Methodology
The School of Traditional Arts is one of the few places where research into the traditional arts as living, contemporary practice is pursued.
About our methodology
At the School, research into the traditional arts is undertaken through creative and reflective practice, including inspirational engagement with exemplary works of traditional art. Artists’ encounters with traditional art from the past, and their work with others who engage in making traditional art today, open new pathways for practice and illuminate the depth of aesthetic and spiritual experience.
Working in this way, using natural materials and traditional techniques, researchers come to see how traditional knowledge might further understanding of today’s challenges both in and beyond the context of the contemporary art world. Over time, they come to understand the potentialities of traditional art to prompt transformative experience, to convey wisdom, and to positively impact people’s lives and environment.
Thomas Merton, 'Contemplation in a World of Action'“Tradition is not passive submission to the obsessions of former generations, but a living assent to a current of uninterrupted vitality. What was once real, in other times and places, becomes real in us today. And its reality is not an official parade of externals. It is a living spirit marked by freedom and by certain originality. Fidelity to tradition does not mean the renunciation of all initiative, but a new initiative that is faithful to a certain spirit of freedom and of vision which demands to be incarnated in a new and unique situation.”
Understanding the traditional arts
Traditional artworks are material – made of stone, wood, plaster and pigments. They may stimulate important questions: about the connections between the past and present; about the relevance of our heritage; about what we want to preserve and hand on to future generations; about our part in the natural world; about the integrating role traditional arts can play in our well-being, spirituality, integrity and care for our planet.

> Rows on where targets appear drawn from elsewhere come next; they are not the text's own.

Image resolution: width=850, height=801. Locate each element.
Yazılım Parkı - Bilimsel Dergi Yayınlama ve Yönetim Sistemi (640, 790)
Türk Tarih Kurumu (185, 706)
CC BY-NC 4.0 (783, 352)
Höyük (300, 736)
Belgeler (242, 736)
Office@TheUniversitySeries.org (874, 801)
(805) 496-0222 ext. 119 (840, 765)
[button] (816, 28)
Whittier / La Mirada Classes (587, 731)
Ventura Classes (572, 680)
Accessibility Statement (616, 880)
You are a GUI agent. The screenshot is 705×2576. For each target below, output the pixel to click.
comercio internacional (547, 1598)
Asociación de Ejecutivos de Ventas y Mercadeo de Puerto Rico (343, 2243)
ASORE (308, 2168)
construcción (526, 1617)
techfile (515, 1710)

Prompted by questions about techniques, materials, composition, contexts, atmospheres and interpretations, our artist researchers use practice to both explore and communicate what they come to understand and know through their enquiry.
While the artforms researched may have their roots in, or be inspired by, Islamic, Christian, Buddhist, Hindu, or other traditional arts, while they might come from as far away as China or Australia, or as close as London, our students’ work reveals the subtle threads which connect the traditional arts across time and space allowing them to continue to captivate, inspire, and transform artists, as well as others who encounter them. With a global outlook, graduates continue to practice, teach, and contribute to the regeneration of the traditional arts. Their contributions to supporting and revitalising traditional arts in so many parts of the world are now being steadily recognised.
Our methodology
Our holistic approach, synthesising practical skills, reflection, knowledge and wisdom, strengthens artistic and personal growth and can be both outwardly and inwardly transformative.